─── RECORDS FOR THIS EXERCISE ───
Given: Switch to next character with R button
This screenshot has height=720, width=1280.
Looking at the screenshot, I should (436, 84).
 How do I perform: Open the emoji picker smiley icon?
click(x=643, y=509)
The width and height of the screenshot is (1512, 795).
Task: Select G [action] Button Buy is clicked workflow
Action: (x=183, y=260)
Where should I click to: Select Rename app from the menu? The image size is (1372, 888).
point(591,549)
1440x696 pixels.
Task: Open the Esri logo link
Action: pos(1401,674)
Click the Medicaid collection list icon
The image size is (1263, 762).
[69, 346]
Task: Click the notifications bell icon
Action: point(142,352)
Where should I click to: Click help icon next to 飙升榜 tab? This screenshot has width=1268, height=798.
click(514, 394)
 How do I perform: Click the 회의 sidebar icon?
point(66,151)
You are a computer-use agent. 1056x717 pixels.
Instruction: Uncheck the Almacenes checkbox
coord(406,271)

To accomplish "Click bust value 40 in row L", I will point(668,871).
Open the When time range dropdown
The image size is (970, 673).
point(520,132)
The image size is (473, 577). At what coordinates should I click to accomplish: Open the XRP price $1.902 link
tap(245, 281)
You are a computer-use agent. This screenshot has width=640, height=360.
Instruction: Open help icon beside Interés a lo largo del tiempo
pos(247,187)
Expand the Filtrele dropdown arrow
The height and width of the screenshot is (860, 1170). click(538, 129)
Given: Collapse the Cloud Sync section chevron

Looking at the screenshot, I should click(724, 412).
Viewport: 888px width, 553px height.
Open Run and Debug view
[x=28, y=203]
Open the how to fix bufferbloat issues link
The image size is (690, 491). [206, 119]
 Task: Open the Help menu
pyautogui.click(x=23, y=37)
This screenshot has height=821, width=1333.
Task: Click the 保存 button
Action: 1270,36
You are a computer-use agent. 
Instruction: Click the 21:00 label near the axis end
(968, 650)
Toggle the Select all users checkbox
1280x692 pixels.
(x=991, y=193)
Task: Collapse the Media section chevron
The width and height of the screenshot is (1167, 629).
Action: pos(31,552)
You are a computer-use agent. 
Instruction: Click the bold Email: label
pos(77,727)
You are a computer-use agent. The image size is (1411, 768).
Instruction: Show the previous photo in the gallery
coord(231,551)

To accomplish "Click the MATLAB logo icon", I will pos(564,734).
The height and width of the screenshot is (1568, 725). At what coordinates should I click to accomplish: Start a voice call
───
## WHAT IS REQUIRED
Collect every line of the material that contains the word "label", matching case exactly.

## ANSWER IN FULL
Instruction: Click the 21:00 label near the axis end
Instruction: Click the bold Email: label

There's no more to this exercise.